If you have visited fat babe central at all, then you know that one of the best ways fat babes celebrate themselves is with a spicy boudoir shoot. Growing up, we are told so many things about our bodies. Growing up fat, we are told that our body is shameful and should be hidden, controlled, and shrunk. That our body could never be celebrated. That our body would never be desired and was ultimately standing in our way of finding love and living a full life… at least that is what I was told.

So when I first saw these plus size boudoir shoots, I was in AWE. It was so clear to me that fat bodies were hot and deserved to be on display, desired, and celebrated…but did that include mine? 

After four years of being immersed in the plus size community and seeing countless boudoir shoots, I really thought I knew what I was in for when it was finally my turn to step in front of Emma’s camera. I was practiced in body positivity, learning about fat liberation, experienced in modeling (hell! I am even a burlesque performer) and born with an enviable confidence. I thought I had it made. As the date of the shoot drew nearer though, I began to get a little nervous. I adored every fat babe’s boudoir shoot I had ever seen. I always imagined how empowering that must feel, but this little fear started to creep into the back of my brain: what if I don’t feel the same way about myself and my photos?

I kept this fear locked away in a tiny chest. It didn’t deserve my time and attention, but it also just wouldn’t go away.  Despite all my knowledge and self care and deconstruction, I was still intensely anxious about stripping down for this shoot. What if I can’t arch my back far enough? What if I don’t like the way I look in my photos? What if the outfits say 3x but don’t fit like a 3x? What if the furniture isn’t sturdy? When the day finally came to meet up with Emma, I had no other option than to employ the old reliable motto: Fake it ‘til you make it. 

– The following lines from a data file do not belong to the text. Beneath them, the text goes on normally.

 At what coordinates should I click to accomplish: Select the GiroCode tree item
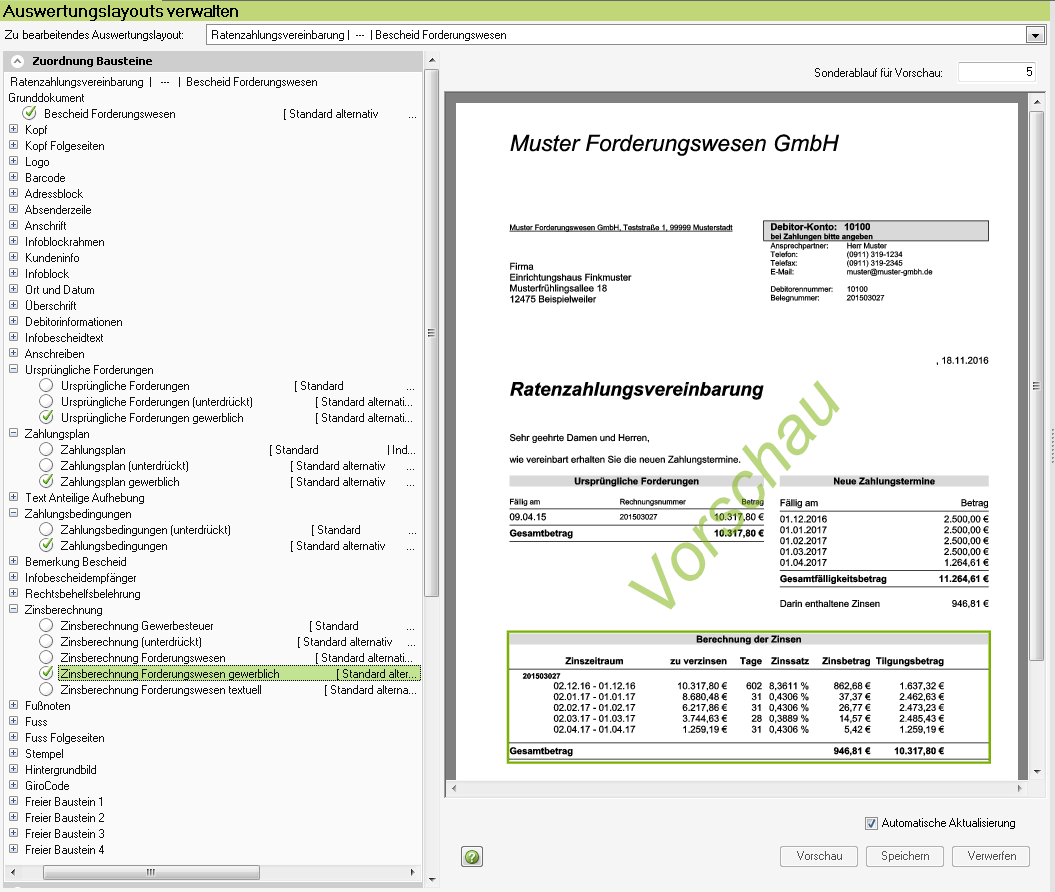[x=47, y=786]
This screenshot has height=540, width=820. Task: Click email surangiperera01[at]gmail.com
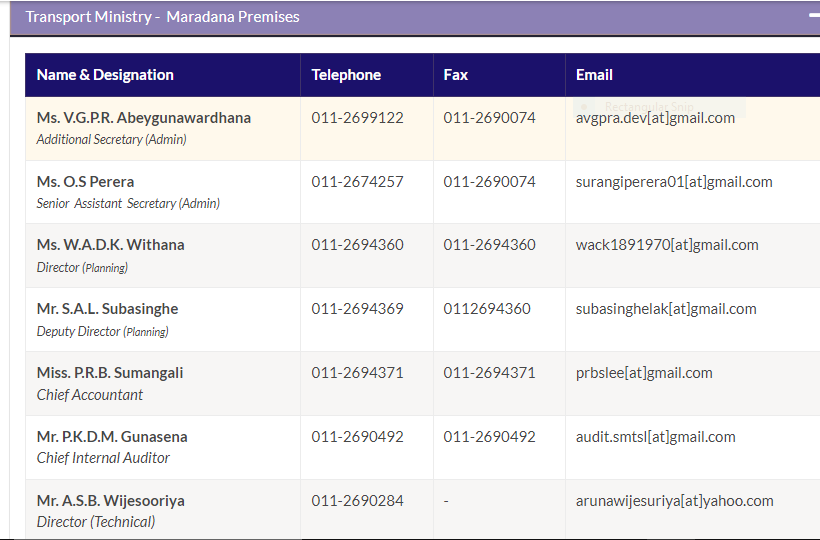(x=673, y=182)
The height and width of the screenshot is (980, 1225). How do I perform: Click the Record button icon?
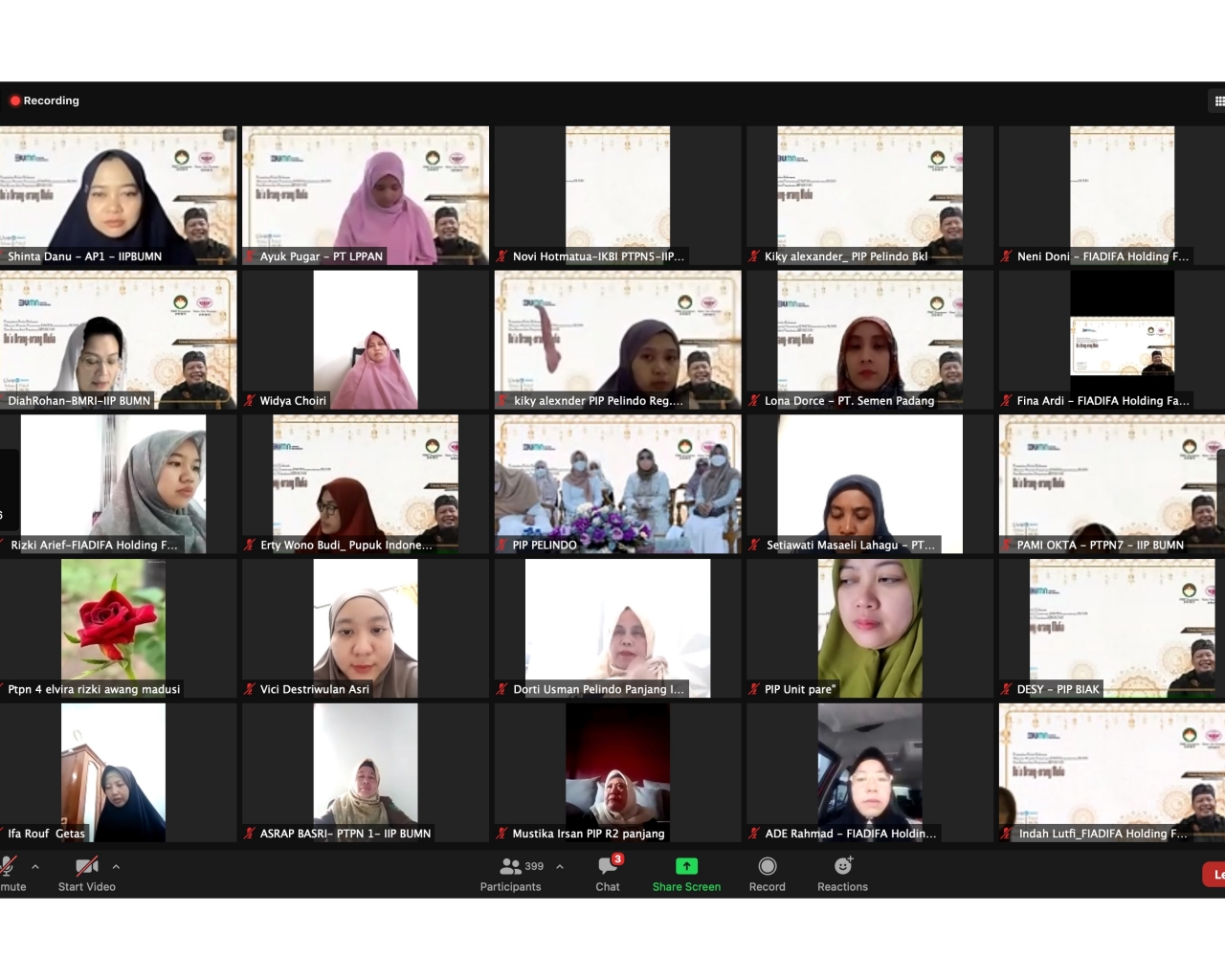tap(767, 866)
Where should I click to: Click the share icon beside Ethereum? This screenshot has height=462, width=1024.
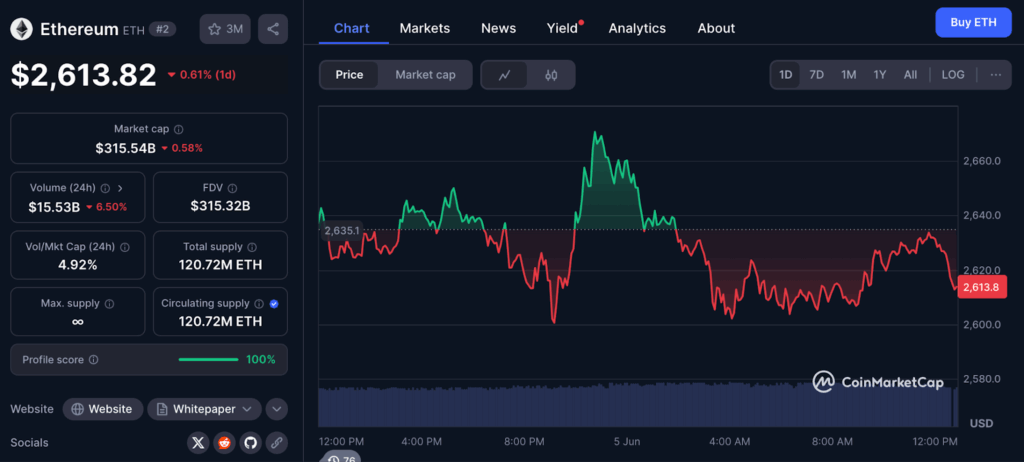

I arrived and my mind was racing with nervous energy, but I was only met with positivity. The studio was adorable and the attention to detail was impressive. From neon signs to a snack station to comfortable seating to the samples of past work decorating every free space. I was slowly but surely being put at ease. 

I settled in and Savanna started my hair and makeup which was not only wonderful and relaxing to have done, but also turned out INCREDIBLY. Then I got to pick through the extensive client closet which had plenty of 3X options for me. I tried on maybe 10 pieces before settling on my three favorites. Despite my nerves, I am a risk taker at heart. So I picked the skimpiest, sexiest piece I could find…. and decided to kick off the shoot wearing it.

The rest of the session was a whirlwind. Emma was so clearly an expert photographer and I felt so safe in her hands. She gave thorough explanations, modeled poses, checked in with me often, and made great conversation. I am a sucker for positive feedback, so of course my favorite moments were when she would show me a sneak peek of the magic she had just captured. I couldn’t believe it was me in those photos!


I experienced a lot of emotions during the shoot from insecurity to confidence to silliness to pure euphoria, but the moment that had me deep in my feelings came after the shoot, when I was back in the little sundress I arrived in, sitting on the couch as Emma guided me through my gallery. I had really expected it to be difficult to choose some favorites… and I guess it was, but not for the reason I thought. Almost every photo made me gasp in delight. I looked sexy!! Cute! Stunning! Pretty! Powerful! Beautiful! AND… I looked like ME. That is the part that got me. My beauty was not because I had twisted and turned to conceal the parts of me that I was taught to hide. My pretty was not just my pretty face. Emma didn’t ask me to shrink myself. She had captured ME on full display just as I was.

So, for all my stubborn little know-it-all aries out there, just know we can fake-it-til-we-make-it a million times and still have to fake it again. Trust the process, challenge yourself, and know that you’re in excellent hands with Emma.